*About this exercise:*
The lines to copy from the data below are those that hold the string "resolution".

Source records:
'''
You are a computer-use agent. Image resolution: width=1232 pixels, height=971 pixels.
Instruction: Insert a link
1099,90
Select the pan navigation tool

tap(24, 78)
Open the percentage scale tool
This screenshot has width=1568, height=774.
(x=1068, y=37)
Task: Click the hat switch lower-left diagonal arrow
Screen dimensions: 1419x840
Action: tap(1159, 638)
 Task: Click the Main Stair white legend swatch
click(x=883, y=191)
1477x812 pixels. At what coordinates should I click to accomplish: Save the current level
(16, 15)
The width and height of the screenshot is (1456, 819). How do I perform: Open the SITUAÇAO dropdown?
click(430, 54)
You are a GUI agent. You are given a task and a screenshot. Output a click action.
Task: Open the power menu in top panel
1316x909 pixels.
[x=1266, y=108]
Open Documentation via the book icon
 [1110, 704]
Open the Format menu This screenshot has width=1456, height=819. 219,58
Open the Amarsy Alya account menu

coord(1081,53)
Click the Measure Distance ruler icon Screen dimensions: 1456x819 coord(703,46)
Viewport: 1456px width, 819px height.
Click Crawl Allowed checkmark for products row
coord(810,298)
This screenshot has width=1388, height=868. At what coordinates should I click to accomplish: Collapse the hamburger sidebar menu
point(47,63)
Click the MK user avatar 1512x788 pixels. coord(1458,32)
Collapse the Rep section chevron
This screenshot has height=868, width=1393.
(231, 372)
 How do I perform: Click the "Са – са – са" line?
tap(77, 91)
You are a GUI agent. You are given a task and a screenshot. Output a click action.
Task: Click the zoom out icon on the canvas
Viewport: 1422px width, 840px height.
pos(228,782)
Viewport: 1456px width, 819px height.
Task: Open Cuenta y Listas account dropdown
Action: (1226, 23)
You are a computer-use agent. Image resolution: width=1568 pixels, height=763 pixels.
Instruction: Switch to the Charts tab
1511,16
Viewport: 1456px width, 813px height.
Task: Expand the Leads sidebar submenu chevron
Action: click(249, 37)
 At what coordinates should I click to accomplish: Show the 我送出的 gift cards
'''
*Your response:*
You are a computer-use agent. Image resolution: width=1232 pixels, height=971 pixels.
You are a computer-use agent. Image resolution: width=1568 pixels, height=763 pixels.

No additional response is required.